We’re Planting Trees
Psalm 92:12–15,
“The righteous flourish like the palm tree and grow like a cedar in Lebanon. [13] They are planted in the house of the Lᴏʀᴅ; they flourish in the courts of our God. [14] They still bear fruit in old age; they are ever full of sap and green, [15] to declare that the Lᴏʀᴅ is upright; he is my rock, and there is no unrighteousness in him.”
It is this from the text about the righteous I want us to focus on, verse 14: They still bear fruit in old age; they are ever full of sap and green, to declare that the Lᴏʀᴅ is upright.
I love this verse because of how it demands that we as Christians think so differently from how others might think. So many of us live inside this strange cultural pressure to always be productive and always on the go. It’s this subtle feeling that our worth is bound up in our ability to get things done and make stuff happen. It is a phenomenon among millennial professionals, something we might call compulsive mobility — it’s the pressure to constantly be doing things, to always have a project in the works, to always keep our eyes open for the next best thing.
And then Psalm 92:14 comes in and says, the righteous will still bear fruit in old age.
We are called to a long arc here. Which means that in our lives we are not mainly about getting things done today or always making the right move, but we’re planting trees. We’re planting trees here. This is so counter-cultural for us. It is the fact that life is more than just today. We are humans with souls, and we have eternity in our hearts, and therefore, we don’t have to get ours now. We don’t have to “seize the day” because, for the Christian, there is always going to be a tomorrow. We don’t have to live in the pressure of keeping our options open and always choosing the best possible scenario, and we don’t have to live in the fear that we are missing out on something better. We’re planting trees here.
Which means, we should not think that we will only make the maximal impact with our lives by being precisely at the right place, but by, wherever you are, being there. It’s not so much about where you plant the tree, but that you know it’s a tree you are planting. And at Cities Church, we want to plant trees.
Psalm 92 tells us, They will still bear fruit in old age.
And this reminds us that we should confess our sins.
So, as we enter into a time of private confession, let me lead us in prayer . . .

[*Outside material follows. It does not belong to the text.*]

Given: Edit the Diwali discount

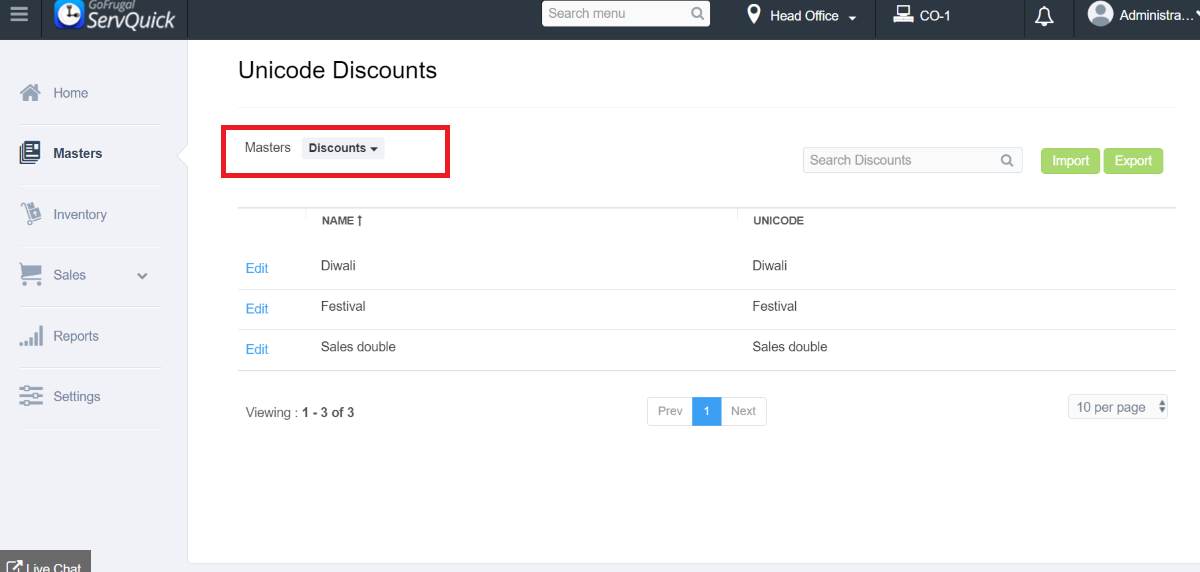Looking at the screenshot, I should pos(257,268).
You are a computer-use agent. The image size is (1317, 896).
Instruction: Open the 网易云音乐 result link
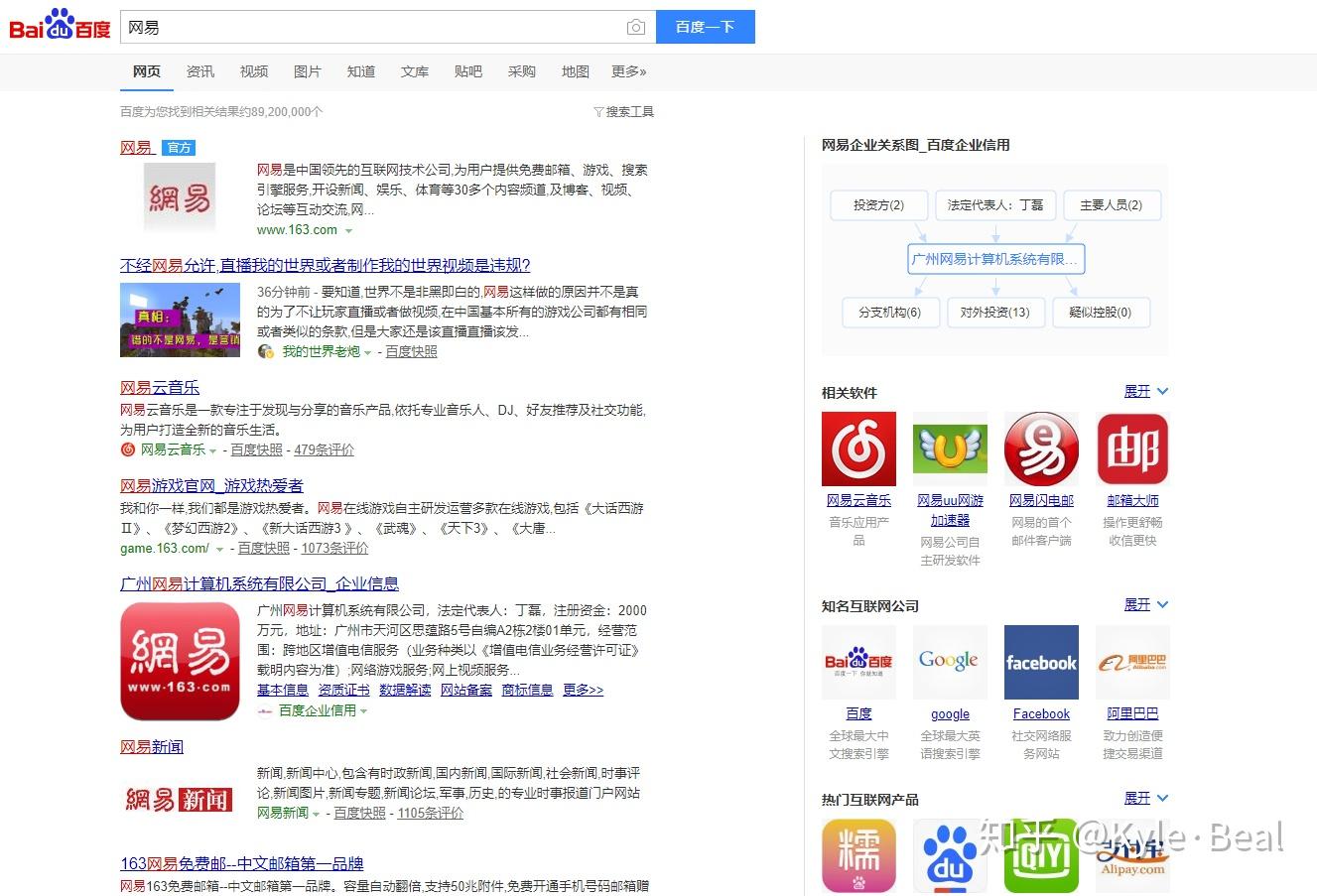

Father, forgive us for how nearsighted we can become, for thinking only about today, for letting the tyranny of the urgent define us. Forgive us for never giving thought to what it means that we, in your providence, will be old men and old women one day. We confess, Father, that it is both folly to think that we will never die and to think that when we do die our deaths will be the end. Forgive us for living as if this world is all we have. Make us see rightly. Only by your mercy, God, do we confess our sins to you now. . . .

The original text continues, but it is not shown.